A recent report from The Economist highlighted the plight of world religions as their congregations decreased during China virus period — leading to a lack of funds and even closures. But in today's In-Depth Report, Church Militant's Aidan O'Connor takes a closer look at why many U.S. Catholic prelates shouldn't be worried.
Rabbis, imams and pastors around the world are taking a hard hit in attendance and finance.
After harsh COVID restrictions and lockdowns swept the globe, many changed their place of worship, watched virtually or simply stopped attending. No attendance means no funding — and eventually, closure.
Catholic prelates in America, though, are in a different situation from other religious leaders.
Most big dioceses in the states have nothing to worry about, owing to a wealthy patrimony of assets and endowments.
The archdiocese of Detroit, headed by Abp. Allen Vigneron, sits comfortably with hundreds of millions of dollars in assets.
Abp. Vigneron: "Your generosity will allow us to respond to the material and spiritual needs of individuals and families."
Detroit's archdiocese logged in over $260 million in assets for 2020.
While these funds are not all immediately usable, Abp. Vigneron still has tens of millions of dollars readily available.
Heading west, the archdiocese of Los Angeles, led by Abp. José Gomez, is also not wanting financially.
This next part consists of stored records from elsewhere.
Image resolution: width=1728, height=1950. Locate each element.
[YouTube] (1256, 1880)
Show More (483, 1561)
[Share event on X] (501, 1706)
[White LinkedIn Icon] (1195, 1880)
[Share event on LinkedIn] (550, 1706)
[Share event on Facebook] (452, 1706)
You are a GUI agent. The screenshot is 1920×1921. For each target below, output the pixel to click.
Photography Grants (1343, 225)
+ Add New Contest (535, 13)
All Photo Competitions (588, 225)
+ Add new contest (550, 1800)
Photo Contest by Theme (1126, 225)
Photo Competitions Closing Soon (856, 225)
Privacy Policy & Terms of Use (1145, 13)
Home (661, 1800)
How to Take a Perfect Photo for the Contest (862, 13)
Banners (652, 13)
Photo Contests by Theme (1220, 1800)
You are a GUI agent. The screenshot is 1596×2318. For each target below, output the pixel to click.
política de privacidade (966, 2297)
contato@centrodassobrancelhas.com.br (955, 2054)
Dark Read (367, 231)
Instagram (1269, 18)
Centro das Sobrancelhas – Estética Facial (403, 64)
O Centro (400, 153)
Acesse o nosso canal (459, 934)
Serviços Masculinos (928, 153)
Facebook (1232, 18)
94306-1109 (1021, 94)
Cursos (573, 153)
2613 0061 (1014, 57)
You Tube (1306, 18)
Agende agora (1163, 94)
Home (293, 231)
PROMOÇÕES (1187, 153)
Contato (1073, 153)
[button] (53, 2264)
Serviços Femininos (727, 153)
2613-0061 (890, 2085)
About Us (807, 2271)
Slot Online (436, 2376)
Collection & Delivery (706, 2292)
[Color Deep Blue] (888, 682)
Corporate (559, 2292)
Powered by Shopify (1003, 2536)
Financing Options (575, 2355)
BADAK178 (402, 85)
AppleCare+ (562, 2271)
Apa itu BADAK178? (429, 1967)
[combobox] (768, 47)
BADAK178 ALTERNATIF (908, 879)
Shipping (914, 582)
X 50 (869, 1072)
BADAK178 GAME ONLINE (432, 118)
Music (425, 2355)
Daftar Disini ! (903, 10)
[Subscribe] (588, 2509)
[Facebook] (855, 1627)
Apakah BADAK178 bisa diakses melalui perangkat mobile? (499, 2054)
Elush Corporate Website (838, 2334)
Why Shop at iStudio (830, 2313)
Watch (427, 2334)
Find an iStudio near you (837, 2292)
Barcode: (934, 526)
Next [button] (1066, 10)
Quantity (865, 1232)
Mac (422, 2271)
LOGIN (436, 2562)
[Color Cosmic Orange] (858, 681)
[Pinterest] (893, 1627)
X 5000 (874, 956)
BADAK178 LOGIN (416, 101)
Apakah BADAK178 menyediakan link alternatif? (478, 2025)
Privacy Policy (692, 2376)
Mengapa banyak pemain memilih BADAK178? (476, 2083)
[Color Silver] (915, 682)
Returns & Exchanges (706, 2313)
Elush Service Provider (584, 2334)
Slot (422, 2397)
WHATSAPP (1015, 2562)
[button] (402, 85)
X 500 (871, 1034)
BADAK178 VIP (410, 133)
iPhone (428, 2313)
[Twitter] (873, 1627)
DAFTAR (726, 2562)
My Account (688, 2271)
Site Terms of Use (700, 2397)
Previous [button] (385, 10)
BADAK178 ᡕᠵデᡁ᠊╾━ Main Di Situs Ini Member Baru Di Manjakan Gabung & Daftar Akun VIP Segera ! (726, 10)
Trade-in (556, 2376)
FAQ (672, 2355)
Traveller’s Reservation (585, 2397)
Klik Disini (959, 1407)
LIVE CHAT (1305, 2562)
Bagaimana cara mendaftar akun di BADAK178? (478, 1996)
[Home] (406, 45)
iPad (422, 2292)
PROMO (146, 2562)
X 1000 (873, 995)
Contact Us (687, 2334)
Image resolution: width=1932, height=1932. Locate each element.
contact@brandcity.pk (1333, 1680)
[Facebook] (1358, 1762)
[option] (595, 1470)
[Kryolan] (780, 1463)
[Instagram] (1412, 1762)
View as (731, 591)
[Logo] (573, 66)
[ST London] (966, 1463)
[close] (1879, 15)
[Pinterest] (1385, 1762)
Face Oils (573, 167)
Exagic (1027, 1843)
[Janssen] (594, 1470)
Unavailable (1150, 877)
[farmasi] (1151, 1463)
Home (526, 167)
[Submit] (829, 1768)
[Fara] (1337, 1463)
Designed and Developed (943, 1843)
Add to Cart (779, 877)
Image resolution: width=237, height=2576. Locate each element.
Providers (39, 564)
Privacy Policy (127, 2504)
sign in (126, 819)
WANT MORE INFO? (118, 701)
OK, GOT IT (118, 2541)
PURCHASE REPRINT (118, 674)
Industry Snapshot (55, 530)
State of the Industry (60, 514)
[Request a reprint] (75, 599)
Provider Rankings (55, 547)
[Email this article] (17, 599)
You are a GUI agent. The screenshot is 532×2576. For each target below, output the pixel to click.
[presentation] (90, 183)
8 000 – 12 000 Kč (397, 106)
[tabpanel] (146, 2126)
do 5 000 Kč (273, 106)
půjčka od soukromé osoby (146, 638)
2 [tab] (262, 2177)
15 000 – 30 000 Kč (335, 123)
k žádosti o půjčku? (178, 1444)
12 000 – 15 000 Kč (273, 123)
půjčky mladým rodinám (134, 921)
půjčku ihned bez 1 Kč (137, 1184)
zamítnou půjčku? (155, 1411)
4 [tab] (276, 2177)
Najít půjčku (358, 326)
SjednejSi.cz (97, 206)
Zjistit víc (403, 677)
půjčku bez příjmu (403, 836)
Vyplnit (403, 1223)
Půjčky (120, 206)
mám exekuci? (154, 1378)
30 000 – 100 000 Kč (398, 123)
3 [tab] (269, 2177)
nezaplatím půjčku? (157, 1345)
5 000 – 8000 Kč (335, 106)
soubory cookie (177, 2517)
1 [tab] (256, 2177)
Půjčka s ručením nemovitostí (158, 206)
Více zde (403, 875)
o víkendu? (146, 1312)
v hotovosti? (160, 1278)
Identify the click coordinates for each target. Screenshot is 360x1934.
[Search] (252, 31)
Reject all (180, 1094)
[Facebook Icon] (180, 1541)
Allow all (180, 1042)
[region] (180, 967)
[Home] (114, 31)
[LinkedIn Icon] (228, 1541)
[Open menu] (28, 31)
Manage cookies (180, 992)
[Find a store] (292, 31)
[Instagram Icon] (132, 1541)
Abp. Gomez: "I encourage you to be generous in your donations to your parish and to the ministries of the archdiocese of Los Angeles."
According to its 2020 financial statements, the archdiocese of Los Angeles boasted over $1 billion in assets.
This vast sum leaves Abp. Gomez with a healthy pool of millions to draw from each year.
On America's opposite coast, Cdl. Timothy Dolan leads the archdiocese of New York — safe from any threat of financial hardship.
The archdiocese of New York held over $800 million in assets for 2020, giving Cdl. Dolan a very comfortable financial buffer each year.
These archdioceses are a few examples of wealth amassed by the hierarchy, often building multi-billion-dollar portfolios in land and endowments from well-intentioned Catholics.
Cdl. Cupich: "We are the archdiocese of Chicago; we dream big about the future of the Church."
Cardinal Cupich is paving the way with his "Renew My Church" movement, amalgamating parishes and leaving beloved churches to fall apart or be sold off.
Since bishops have plenty of funds to spare, faithful Catholics are wondering why prelates are closing houses of worship alongside failing protestant congregations — among others.
While America's prelates roll in billion-dollar patrimonies, the United States' Catholic bishops still accepted billions of dollars of federal COVID relief intended for struggling Americans.